- **What is expected**
Every entry must come back exactly as it was given.
━━━ Provided records ━━━
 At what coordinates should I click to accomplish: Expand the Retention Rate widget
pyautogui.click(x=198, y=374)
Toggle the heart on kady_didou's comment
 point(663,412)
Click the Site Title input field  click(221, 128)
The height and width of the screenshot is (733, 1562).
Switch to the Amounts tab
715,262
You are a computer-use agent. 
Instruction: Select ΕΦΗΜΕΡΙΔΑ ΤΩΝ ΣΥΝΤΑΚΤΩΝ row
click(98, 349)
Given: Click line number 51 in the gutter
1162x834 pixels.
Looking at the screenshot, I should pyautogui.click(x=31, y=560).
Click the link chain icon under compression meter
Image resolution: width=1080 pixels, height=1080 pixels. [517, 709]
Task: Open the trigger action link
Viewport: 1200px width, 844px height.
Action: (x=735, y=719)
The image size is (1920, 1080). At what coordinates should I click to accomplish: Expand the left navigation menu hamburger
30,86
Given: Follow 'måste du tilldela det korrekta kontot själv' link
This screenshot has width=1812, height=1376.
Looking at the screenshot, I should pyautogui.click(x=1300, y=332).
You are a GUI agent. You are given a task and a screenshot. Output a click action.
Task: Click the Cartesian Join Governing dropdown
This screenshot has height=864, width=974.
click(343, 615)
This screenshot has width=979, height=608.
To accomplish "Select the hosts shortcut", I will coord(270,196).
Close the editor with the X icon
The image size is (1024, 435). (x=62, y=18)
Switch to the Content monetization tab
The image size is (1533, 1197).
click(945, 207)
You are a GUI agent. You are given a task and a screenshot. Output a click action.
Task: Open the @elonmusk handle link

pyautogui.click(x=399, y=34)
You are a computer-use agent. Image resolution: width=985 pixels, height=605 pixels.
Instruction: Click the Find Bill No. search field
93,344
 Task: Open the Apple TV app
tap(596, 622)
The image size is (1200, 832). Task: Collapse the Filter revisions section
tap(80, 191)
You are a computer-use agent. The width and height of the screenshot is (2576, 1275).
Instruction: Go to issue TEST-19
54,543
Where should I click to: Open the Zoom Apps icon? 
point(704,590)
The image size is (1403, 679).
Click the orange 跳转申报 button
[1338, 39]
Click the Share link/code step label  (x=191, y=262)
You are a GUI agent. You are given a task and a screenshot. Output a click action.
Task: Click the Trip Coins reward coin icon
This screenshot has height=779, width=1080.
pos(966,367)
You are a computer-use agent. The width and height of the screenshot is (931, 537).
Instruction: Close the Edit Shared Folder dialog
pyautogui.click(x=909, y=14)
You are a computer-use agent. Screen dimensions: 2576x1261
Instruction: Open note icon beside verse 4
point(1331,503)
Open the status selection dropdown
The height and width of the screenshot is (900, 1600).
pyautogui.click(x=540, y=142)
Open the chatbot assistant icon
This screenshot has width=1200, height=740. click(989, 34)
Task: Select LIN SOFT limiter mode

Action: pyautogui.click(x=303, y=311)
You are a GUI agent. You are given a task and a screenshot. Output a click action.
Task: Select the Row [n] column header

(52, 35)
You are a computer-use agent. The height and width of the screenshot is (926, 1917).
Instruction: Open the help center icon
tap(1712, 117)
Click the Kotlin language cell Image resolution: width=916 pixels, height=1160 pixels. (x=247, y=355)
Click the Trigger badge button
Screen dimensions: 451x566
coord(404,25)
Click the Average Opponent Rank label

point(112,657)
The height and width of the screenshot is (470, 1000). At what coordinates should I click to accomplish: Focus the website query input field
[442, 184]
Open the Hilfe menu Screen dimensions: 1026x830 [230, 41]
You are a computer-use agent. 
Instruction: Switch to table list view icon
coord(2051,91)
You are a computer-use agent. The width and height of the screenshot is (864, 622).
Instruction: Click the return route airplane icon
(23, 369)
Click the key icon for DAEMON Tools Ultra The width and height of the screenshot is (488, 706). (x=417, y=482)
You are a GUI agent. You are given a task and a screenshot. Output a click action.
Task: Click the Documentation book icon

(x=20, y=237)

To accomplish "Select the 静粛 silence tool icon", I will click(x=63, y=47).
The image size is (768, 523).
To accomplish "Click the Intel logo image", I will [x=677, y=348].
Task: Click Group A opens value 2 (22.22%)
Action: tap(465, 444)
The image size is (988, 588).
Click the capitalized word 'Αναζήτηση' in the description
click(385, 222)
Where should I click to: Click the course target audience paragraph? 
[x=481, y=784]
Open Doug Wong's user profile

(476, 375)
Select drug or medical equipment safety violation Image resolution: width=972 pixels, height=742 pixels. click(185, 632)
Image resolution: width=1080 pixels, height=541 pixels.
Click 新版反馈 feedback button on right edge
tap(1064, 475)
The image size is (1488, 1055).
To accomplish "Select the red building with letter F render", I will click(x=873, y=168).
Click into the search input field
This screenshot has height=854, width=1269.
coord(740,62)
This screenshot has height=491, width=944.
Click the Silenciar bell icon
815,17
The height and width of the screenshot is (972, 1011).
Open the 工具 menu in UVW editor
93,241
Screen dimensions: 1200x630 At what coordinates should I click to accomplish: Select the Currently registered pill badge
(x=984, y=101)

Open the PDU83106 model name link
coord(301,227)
━━━
- **Output below**
 At what coordinates should I click to accomplish: Expand the Retention Rate widget
pyautogui.click(x=198, y=374)
Toggle the heart on kady_didou's comment
 point(663,412)
Click the Site Title input field  click(221, 128)
The height and width of the screenshot is (733, 1562).
Switch to the Amounts tab
715,262
You are a computer-use agent. 
Instruction: Select ΕΦΗΜΕΡΙΔΑ ΤΩΝ ΣΥΝΤΑΚΤΩΝ row
click(98, 349)
Given: Click line number 51 in the gutter
1162x834 pixels.
Looking at the screenshot, I should pyautogui.click(x=31, y=560).
Click the link chain icon under compression meter
Image resolution: width=1080 pixels, height=1080 pixels. [517, 709]
Task: Open the trigger action link
Viewport: 1200px width, 844px height.
Action: (x=735, y=719)
The image size is (1920, 1080). At what coordinates should I click to accomplish: Expand the left navigation menu hamburger
30,86
Given: Follow 'måste du tilldela det korrekta kontot själv' link
This screenshot has width=1812, height=1376.
Looking at the screenshot, I should pyautogui.click(x=1300, y=332).
You are a GUI agent. You are given a task and a screenshot. Output a click action.
Task: Click the Cartesian Join Governing dropdown
This screenshot has height=864, width=974.
click(343, 615)
This screenshot has width=979, height=608.
To accomplish "Select the hosts shortcut", I will coord(270,196).
Close the editor with the X icon
The image size is (1024, 435). (x=62, y=18)
Switch to the Content monetization tab
The image size is (1533, 1197).
click(945, 207)
You are a GUI agent. You are given a task and a screenshot. Output a click action.
Task: Open the @elonmusk handle link

pyautogui.click(x=399, y=34)
You are a computer-use agent. Image resolution: width=985 pixels, height=605 pixels.
Instruction: Click the Find Bill No. search field
93,344
 Task: Open the Apple TV app
tap(596, 622)
The image size is (1200, 832). Task: Collapse the Filter revisions section
tap(80, 191)
You are a computer-use agent. The width and height of the screenshot is (2576, 1275).
Instruction: Go to issue TEST-19
54,543
Where should I click to: Open the Zoom Apps icon? 
point(704,590)
The image size is (1403, 679).
Click the orange 跳转申报 button
[1338, 39]
Click the Share link/code step label  (x=191, y=262)
You are a GUI agent. You are given a task and a screenshot. Output a click action.
Task: Click the Trip Coins reward coin icon
This screenshot has height=779, width=1080.
pos(966,367)
You are a computer-use agent. The width and height of the screenshot is (931, 537).
Instruction: Close the Edit Shared Folder dialog
pyautogui.click(x=909, y=14)
You are a computer-use agent. Screen dimensions: 2576x1261
Instruction: Open note icon beside verse 4
point(1331,503)
Open the status selection dropdown
The height and width of the screenshot is (900, 1600).
pyautogui.click(x=540, y=142)
Open the chatbot assistant icon
This screenshot has width=1200, height=740. click(989, 34)
Task: Select LIN SOFT limiter mode

Action: pyautogui.click(x=303, y=311)
You are a GUI agent. You are given a task and a screenshot. Output a click action.
Task: Select the Row [n] column header

(52, 35)
You are a computer-use agent. The height and width of the screenshot is (926, 1917).
Instruction: Open the help center icon
tap(1712, 117)
Click the Kotlin language cell Image resolution: width=916 pixels, height=1160 pixels. (x=247, y=355)
Click the Trigger badge button
Screen dimensions: 451x566
coord(404,25)
Click the Average Opponent Rank label

point(112,657)
The height and width of the screenshot is (470, 1000). At what coordinates should I click to accomplish: Focus the website query input field
[442, 184]
Open the Hilfe menu Screen dimensions: 1026x830 [230, 41]
You are a computer-use agent. 
Instruction: Switch to table list view icon
coord(2051,91)
You are a computer-use agent. The width and height of the screenshot is (864, 622).
Instruction: Click the return route airplane icon
(23, 369)
Click the key icon for DAEMON Tools Ultra The width and height of the screenshot is (488, 706). (x=417, y=482)
You are a GUI agent. You are given a task and a screenshot. Output a click action.
Task: Click the Documentation book icon

(x=20, y=237)

To accomplish "Select the 静粛 silence tool icon", I will click(x=63, y=47).
The image size is (768, 523).
To accomplish "Click the Intel logo image", I will [x=677, y=348].
Task: Click Group A opens value 2 (22.22%)
Action: tap(465, 444)
The image size is (988, 588).
Click the capitalized word 'Αναζήτηση' in the description
click(385, 222)
Where should I click to: Click the course target audience paragraph? 
[x=481, y=784]
Open Doug Wong's user profile

(476, 375)
Select drug or medical equipment safety violation Image resolution: width=972 pixels, height=742 pixels. click(185, 632)
Image resolution: width=1080 pixels, height=541 pixels.
Click 新版反馈 feedback button on right edge
tap(1064, 475)
The image size is (1488, 1055).
To accomplish "Select the red building with letter F render", I will click(x=873, y=168).
Click into the search input field
This screenshot has height=854, width=1269.
coord(740,62)
This screenshot has height=491, width=944.
Click the Silenciar bell icon
815,17
The height and width of the screenshot is (972, 1011).
Open the 工具 menu in UVW editor
93,241
Screen dimensions: 1200x630 At what coordinates should I click to accomplish: Select the Currently registered pill badge
(x=984, y=101)

Open the PDU83106 model name link
coord(301,227)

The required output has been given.